8 Responses to “The Calculus of Consent and Rawls”

  1. Kevin Says:

    No, but Buchanan and Rawls corresponded for several decades, some of which preceded Theory and Calculus. Rawls was always concerned with a moral contract, something over and above a rational one, which was in part why he was dissatisfied with Buchanan’s work.

  2. gcallah Says:

    Well, Kevin, your response leaves me puzzled. Yes, as I already wrote, Rawls was concerned with moral theory but B&T were concerned with rational choice theory. But my question was, nevertheless, was Rawls inspired by B&T’s “veil of ignorance” formulation? You’re assertion that Buchanan and Rawls corresponded “for several decades, some of which preceded Theory and Calculus,” seems to support, not negate, my imagined influence. But, furthermore, given the ages of Rawls and Buchanan, just how many of those “decades” of correspondence were prior to 1962?

  3. Kevin Says:

    Gene, what I meant to suggest is that Rawls and Buchanan learned from each other. But also, there are lots of reasons to suppose that the veil came from elsewhere. Something like it is in Kant’s Metaphysical Elements of Justice (it is really just a looser version of the reasoning of pure noumena) and John Harsanyi here: Harsanyi, John C. 1953. Cardinal Utility in Welfare Economics and in the Theory of Risk-Taking. Journal of Political Economy 61: 453-5.

    Further, he’s got the idea here:

    “Justice as Fairness.” Journal of Philosophy (October 24, 1957), 54(22):653-662.

    And something approaching it here:

    “Outline of a Decision Procedure for Ethics.” Philosophical Review (April 1951), 60(2):177-197.

    Also, I have a weird view that something like it is in his very early work in neo-orthodox protestant theology. But that is far more tendentious, given that almost no one has read it.

    As for the ‘decades’ I meant that their correspondence lasted for decades – between the 40s and the 70s, as I understand it. They knew each other for a VERY long time. But I have heard it said by some of Rawls’s students that Rawls’s Hegelianism (people don’t understand how Hegelian Rawls is, really) moved him sharply away from rat. choice models of justice eventually.

    Anyway, so those are lots of reasons to think that Buchanan didn’t influence Rawls. A more plausible view is that both were working in the same vicinity, trying to convert, as Rawls says, a justificatory problem into a deliberative problem. Both want to use the Pareto criterion and both want to avoid indeterminacy in picking a point on the frontier using a principle. Rawls picks the difference principle.
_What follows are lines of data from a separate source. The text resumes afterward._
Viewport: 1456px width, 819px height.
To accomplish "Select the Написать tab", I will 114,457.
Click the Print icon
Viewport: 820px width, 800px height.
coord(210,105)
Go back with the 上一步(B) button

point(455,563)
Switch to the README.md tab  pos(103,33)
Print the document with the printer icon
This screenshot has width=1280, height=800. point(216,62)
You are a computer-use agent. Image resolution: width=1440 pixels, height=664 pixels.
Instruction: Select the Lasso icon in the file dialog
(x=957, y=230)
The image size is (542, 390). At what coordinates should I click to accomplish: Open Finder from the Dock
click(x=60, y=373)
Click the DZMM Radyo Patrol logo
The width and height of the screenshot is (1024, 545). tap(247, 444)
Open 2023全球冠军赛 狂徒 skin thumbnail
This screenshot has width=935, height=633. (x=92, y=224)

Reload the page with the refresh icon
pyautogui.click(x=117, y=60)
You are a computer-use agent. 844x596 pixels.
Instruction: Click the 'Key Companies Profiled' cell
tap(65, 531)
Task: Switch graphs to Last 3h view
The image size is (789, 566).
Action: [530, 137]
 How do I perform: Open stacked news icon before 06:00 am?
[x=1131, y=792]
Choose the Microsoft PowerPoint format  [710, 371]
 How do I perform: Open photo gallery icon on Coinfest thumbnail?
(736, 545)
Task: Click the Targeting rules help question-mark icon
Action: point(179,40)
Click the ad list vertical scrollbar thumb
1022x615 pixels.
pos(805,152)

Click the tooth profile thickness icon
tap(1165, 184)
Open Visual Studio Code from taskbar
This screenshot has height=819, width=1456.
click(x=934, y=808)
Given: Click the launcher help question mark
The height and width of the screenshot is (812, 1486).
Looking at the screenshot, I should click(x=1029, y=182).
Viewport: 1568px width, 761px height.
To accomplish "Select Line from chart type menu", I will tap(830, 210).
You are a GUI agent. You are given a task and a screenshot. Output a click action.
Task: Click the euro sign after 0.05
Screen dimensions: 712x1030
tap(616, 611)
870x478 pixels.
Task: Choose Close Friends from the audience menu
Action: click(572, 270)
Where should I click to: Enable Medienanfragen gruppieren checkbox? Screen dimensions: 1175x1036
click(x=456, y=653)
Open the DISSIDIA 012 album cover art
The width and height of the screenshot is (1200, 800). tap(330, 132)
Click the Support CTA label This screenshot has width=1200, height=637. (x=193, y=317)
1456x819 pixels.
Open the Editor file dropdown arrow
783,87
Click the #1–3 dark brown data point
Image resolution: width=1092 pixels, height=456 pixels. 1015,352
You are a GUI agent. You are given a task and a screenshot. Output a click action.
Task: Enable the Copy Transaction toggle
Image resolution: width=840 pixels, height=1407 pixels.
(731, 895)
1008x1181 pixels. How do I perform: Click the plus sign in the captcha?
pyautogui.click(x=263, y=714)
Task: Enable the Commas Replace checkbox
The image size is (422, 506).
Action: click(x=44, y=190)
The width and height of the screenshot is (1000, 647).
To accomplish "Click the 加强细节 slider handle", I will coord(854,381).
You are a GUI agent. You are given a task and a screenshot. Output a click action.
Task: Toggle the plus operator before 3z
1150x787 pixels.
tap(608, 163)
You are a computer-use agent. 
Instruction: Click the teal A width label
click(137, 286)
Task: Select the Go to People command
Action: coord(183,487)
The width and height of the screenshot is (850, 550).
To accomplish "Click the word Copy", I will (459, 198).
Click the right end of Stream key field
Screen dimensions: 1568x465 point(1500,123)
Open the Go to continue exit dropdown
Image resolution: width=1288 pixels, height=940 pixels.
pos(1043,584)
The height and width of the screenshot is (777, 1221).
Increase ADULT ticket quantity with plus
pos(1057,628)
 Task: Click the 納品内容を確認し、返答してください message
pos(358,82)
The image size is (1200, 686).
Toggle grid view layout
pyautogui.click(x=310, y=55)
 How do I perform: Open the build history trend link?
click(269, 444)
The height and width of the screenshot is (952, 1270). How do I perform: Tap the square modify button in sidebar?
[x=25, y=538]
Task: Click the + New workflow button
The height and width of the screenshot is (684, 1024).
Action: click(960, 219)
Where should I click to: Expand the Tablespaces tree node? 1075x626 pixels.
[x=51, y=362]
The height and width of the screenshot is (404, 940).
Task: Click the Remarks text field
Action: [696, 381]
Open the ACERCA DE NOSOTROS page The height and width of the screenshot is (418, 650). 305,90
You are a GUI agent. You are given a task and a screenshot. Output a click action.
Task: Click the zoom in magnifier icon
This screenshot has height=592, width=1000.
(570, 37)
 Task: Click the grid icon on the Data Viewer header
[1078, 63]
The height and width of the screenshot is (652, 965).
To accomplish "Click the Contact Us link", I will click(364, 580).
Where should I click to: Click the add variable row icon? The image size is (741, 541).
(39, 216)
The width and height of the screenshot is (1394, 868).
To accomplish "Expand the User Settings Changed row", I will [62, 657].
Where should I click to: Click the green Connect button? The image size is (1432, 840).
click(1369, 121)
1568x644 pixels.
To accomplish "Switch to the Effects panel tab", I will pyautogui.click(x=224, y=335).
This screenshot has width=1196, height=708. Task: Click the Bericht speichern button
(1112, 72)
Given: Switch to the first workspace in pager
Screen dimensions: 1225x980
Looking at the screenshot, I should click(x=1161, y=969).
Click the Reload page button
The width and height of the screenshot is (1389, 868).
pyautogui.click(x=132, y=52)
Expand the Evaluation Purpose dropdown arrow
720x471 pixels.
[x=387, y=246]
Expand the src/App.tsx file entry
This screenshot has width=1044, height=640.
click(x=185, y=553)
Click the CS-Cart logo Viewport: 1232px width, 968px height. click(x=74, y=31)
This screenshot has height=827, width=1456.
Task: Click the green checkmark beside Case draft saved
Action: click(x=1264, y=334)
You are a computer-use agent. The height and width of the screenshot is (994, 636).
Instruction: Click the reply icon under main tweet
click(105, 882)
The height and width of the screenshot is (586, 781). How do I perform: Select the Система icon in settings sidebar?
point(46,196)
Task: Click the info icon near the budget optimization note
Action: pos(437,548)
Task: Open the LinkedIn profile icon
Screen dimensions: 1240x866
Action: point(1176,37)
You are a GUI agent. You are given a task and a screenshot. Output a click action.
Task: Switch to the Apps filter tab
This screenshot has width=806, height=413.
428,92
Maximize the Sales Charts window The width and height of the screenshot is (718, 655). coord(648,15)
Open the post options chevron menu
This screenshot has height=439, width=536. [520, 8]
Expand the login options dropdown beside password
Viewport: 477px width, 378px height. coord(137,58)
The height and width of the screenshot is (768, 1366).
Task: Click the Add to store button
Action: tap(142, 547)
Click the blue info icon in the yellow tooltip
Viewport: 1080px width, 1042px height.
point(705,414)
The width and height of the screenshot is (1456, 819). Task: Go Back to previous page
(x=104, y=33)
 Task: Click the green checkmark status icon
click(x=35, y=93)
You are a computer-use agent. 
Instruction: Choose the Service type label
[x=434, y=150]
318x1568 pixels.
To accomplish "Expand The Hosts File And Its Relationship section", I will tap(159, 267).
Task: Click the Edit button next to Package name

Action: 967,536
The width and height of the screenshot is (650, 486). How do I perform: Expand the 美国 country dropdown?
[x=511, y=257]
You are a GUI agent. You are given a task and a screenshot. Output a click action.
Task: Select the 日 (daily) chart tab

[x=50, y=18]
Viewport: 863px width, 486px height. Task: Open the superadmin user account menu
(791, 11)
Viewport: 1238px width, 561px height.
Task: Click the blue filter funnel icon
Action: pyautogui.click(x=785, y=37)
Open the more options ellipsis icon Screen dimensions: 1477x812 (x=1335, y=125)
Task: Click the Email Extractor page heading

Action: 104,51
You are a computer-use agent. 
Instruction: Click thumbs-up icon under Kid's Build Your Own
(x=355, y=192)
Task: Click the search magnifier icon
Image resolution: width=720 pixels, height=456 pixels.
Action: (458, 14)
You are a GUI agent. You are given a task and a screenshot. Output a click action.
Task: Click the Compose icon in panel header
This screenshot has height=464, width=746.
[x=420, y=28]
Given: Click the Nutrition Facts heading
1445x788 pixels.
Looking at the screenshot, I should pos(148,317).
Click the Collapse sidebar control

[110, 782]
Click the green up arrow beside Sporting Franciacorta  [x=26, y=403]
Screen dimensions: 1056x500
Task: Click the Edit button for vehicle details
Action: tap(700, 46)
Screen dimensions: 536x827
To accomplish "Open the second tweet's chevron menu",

    So more of my two cents. I hope this helps.

  4. aje Says:

    Gene,
    I definitely think it’s worth pursuing the similarities between B&T and Rawls – I think “Limits to Liberty” is more often used as a point of comparison to “Theory of Justice”, so I’d bring that into things.

    Also, the passage in CofC that jumped out at me on first reading is this:

    “We shall argue that, if the costs of organizing decisions voluntarily should be zero, all externalities would be eliminated by voluntary private behaviour of individuals regardless of the initial structure of property rights.”
    Buchanan and Tullock 1962[2001:47] [emphasis in original]

    I’m not sure if the similarities with the Coase Theory have been fully thought through either.

  5. I’m not sure if the similarities with the Coase Theory have been fully thought through either. Says:

    “I’m not sure if the similarities with the Coase Theory have been fully thought through either.”

    That’s no surprise, as “The Problem of Social Cost” came out two years earlier.

  6. Gene Callahan Says:

    Thanks, Kevin — very interesting. I lost track of just whose papers were being referenced, however. Who was it who wrote the protestant orthodoxy papers?

  7. Gene Callahan Says:

    OK, I see now it must be Rawls (and not Harsanyi) to whom you are referring.